Quote from the first line below through the line that contains "You are a GUI", both included, and leave the pictures out.

[[ Material to process, beginning ]]

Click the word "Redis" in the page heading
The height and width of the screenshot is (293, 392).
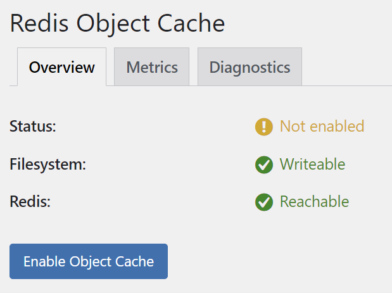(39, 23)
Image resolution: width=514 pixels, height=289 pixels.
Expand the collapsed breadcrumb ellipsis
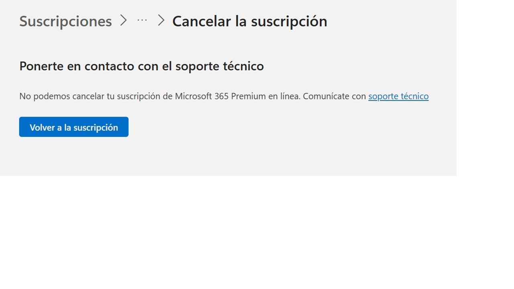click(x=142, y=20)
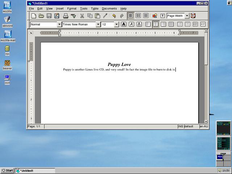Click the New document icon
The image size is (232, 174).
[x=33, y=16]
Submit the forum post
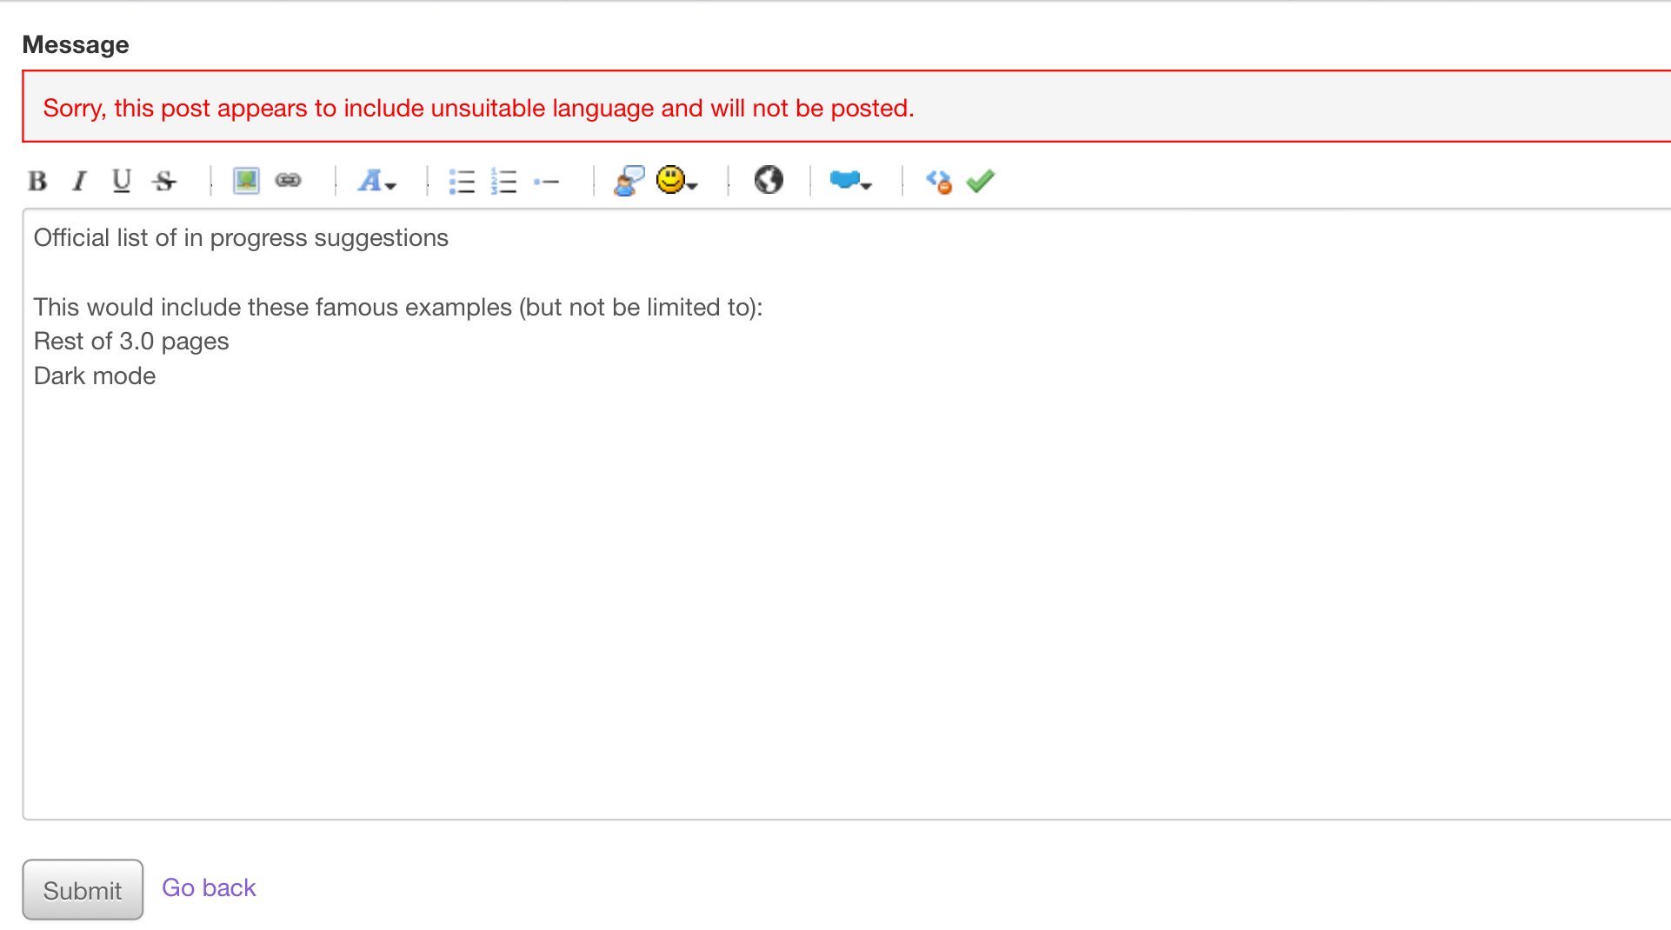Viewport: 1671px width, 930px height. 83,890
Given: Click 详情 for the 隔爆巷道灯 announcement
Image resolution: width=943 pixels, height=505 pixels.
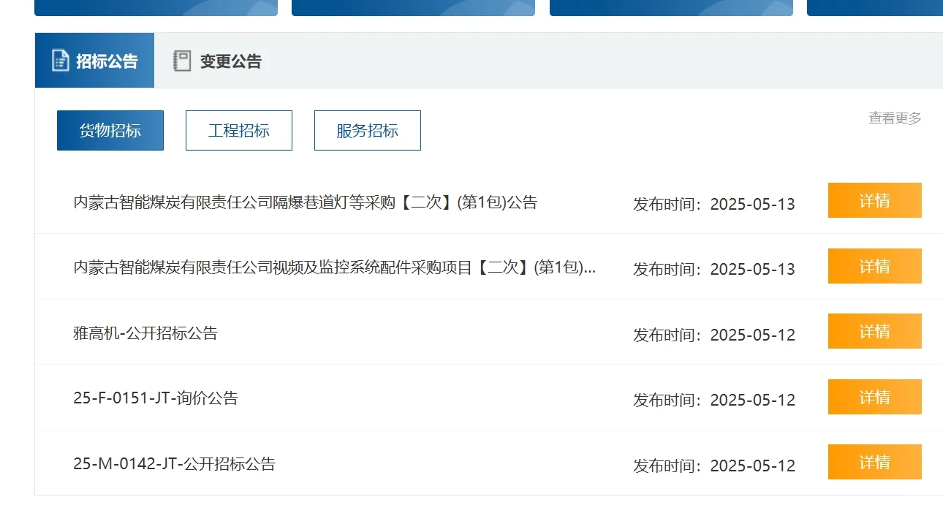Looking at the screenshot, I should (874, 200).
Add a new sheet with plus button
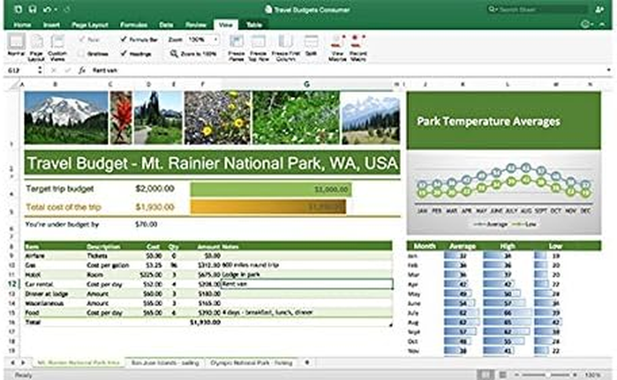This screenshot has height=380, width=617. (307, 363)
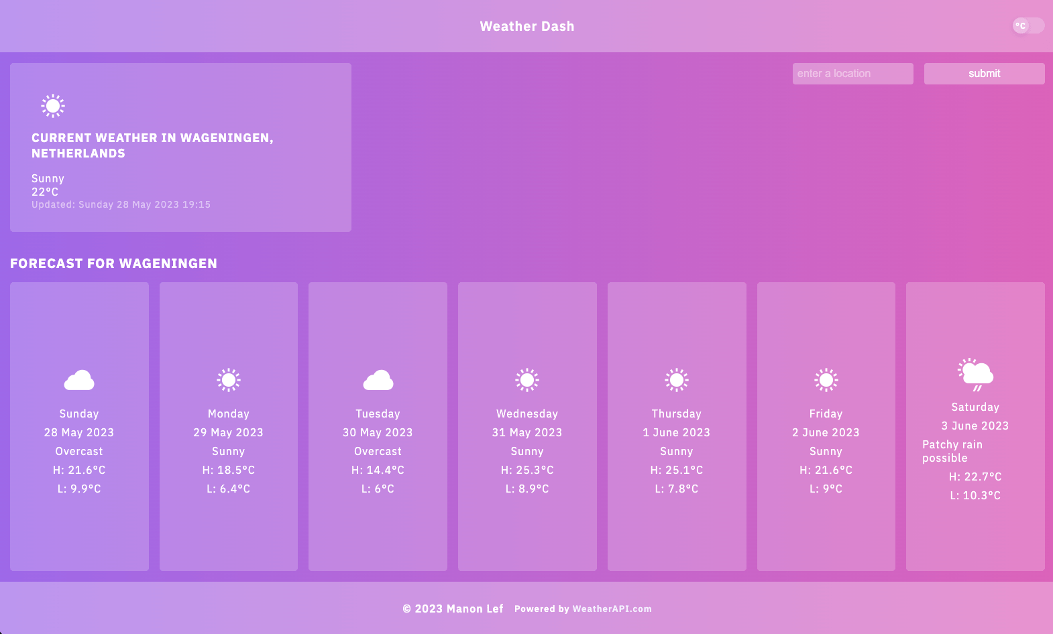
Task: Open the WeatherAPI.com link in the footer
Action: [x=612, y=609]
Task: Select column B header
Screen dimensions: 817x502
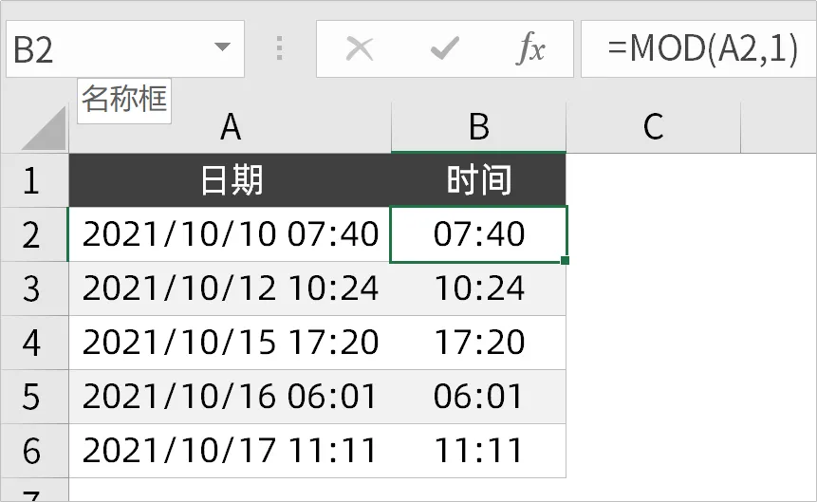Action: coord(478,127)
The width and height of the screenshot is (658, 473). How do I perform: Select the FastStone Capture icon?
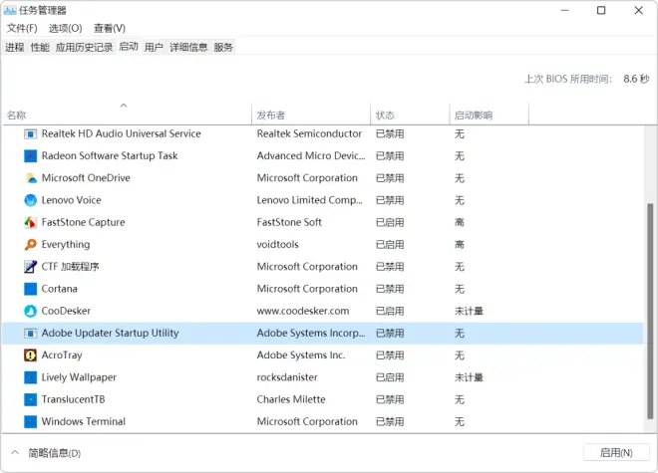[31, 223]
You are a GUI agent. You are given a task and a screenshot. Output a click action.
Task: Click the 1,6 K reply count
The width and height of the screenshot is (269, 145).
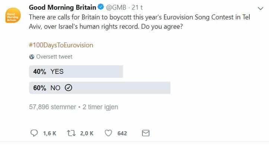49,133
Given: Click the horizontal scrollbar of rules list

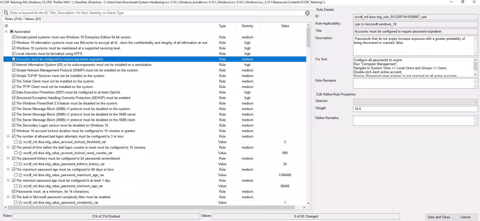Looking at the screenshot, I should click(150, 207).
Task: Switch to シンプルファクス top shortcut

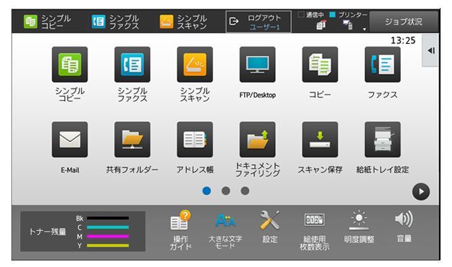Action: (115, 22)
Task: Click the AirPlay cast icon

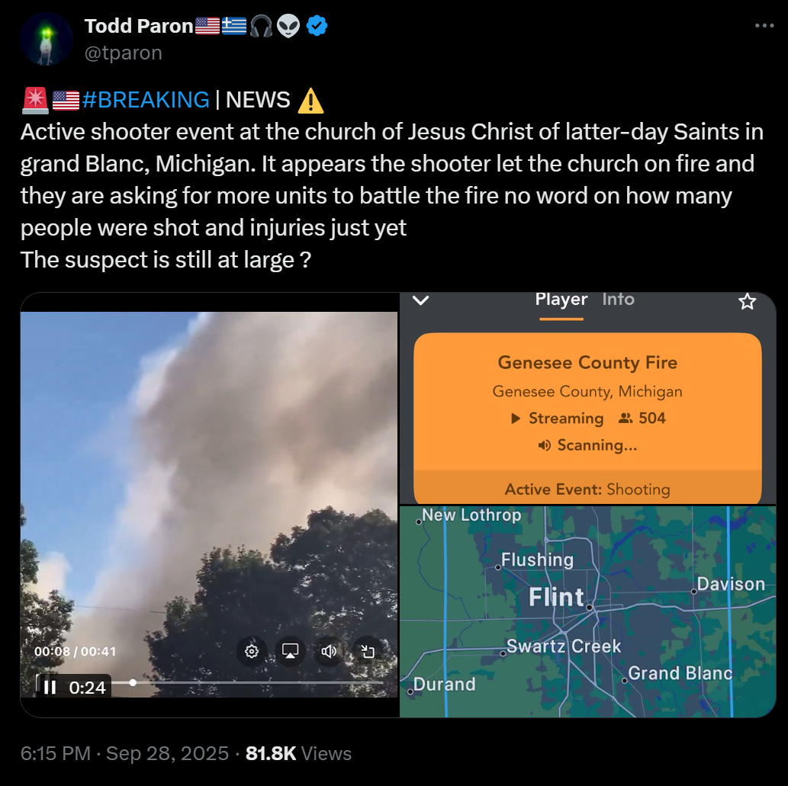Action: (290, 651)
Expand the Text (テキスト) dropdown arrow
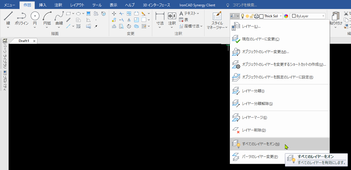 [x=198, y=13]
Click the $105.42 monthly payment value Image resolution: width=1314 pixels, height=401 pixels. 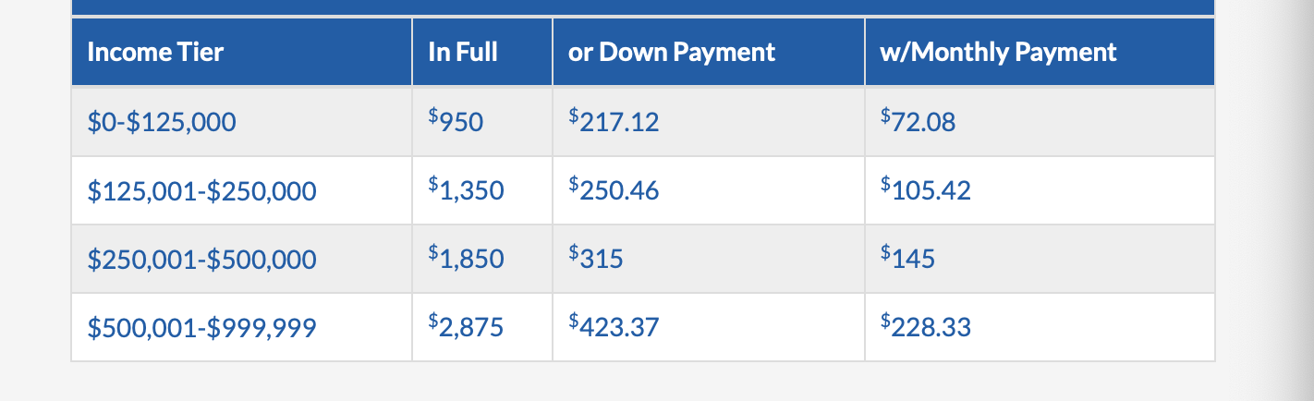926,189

[[ Material to process, end ]]

- Exercise output
Click the word "Redis" in the page heading
The height and width of the screenshot is (293, 392).
(39, 23)
Image resolution: width=514 pixels, height=289 pixels.
Expand the collapsed breadcrumb ellipsis
click(x=142, y=20)
Click the New document icon
The image size is (232, 174).
[x=33, y=16]
Submit the forum post
Viewport: 1671px width, 930px height. 83,890
Given: Click 详情 for the 隔爆巷道灯 announcement
Image resolution: width=943 pixels, height=505 pixels.
Looking at the screenshot, I should (874, 200).
Add a new sheet with plus button
This screenshot has height=380, width=617. (307, 363)
Task: Open the WeatherAPI.com link in the footer
Action: [x=612, y=609]
Task: Select column B header
Screen dimensions: 817x502
Action: coord(478,127)
The width and height of the screenshot is (658, 473). How do I perform: Select the FastStone Capture icon?
[31, 223]
You are a GUI agent. You are given a task and a screenshot. Output a click action.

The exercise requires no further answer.